Work order:
Work through the data below line by line and say how many lines hold "computer"; give only the number.

Records to use:
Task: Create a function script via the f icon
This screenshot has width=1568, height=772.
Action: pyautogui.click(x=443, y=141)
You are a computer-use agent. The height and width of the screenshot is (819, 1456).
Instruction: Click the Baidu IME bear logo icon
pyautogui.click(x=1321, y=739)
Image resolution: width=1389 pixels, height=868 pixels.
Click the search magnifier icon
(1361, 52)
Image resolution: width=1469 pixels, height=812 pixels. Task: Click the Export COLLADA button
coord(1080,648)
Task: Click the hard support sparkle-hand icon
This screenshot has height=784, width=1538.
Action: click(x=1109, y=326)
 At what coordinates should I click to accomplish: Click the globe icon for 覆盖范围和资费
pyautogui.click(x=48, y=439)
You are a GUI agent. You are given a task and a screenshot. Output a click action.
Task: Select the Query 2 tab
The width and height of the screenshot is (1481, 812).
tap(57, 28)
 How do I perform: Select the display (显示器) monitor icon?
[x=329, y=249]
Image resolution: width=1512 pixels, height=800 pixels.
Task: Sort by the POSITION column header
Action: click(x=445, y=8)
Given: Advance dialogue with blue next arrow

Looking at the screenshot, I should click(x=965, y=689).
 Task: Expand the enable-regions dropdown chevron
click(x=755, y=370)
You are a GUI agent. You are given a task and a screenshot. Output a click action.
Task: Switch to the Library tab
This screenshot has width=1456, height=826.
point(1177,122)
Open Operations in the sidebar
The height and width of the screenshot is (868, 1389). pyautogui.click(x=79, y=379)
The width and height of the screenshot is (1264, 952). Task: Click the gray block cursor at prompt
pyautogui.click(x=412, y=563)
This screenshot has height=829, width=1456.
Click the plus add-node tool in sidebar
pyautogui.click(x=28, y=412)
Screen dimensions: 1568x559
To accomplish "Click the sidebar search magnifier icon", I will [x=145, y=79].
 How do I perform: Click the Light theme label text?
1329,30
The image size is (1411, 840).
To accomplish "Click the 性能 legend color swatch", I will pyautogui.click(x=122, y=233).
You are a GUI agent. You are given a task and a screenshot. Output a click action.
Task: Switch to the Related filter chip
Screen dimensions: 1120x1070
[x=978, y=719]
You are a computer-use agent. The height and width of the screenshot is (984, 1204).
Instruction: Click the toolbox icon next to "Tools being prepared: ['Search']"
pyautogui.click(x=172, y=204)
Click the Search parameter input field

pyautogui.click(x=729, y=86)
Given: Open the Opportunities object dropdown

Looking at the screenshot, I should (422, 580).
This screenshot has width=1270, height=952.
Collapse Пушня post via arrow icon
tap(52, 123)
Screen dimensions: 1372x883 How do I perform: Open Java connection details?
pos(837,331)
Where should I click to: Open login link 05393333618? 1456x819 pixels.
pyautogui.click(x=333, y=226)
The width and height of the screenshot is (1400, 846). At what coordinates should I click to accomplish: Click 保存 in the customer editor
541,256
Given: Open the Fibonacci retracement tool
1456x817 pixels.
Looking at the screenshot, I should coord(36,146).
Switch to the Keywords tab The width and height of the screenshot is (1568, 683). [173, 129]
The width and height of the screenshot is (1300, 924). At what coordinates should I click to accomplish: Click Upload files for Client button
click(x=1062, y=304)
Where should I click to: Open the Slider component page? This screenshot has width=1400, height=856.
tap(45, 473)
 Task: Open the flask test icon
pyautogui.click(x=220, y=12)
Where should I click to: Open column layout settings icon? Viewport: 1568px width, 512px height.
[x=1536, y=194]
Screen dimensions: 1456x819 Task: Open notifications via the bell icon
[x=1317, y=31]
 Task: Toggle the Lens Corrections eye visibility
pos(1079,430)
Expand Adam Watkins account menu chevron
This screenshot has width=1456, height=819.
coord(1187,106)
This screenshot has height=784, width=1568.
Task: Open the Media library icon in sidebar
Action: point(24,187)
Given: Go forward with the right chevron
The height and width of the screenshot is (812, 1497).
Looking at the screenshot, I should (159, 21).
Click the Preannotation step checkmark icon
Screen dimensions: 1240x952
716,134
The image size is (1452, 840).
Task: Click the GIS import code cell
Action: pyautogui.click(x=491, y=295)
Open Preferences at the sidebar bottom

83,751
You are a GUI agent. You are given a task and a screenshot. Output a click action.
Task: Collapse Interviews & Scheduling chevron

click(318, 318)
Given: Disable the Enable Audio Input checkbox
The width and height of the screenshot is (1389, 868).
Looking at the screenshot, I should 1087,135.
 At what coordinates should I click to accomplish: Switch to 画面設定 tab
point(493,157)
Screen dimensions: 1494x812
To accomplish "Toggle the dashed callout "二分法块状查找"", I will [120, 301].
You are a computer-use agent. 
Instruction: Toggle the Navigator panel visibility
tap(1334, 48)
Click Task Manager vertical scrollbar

Result:
3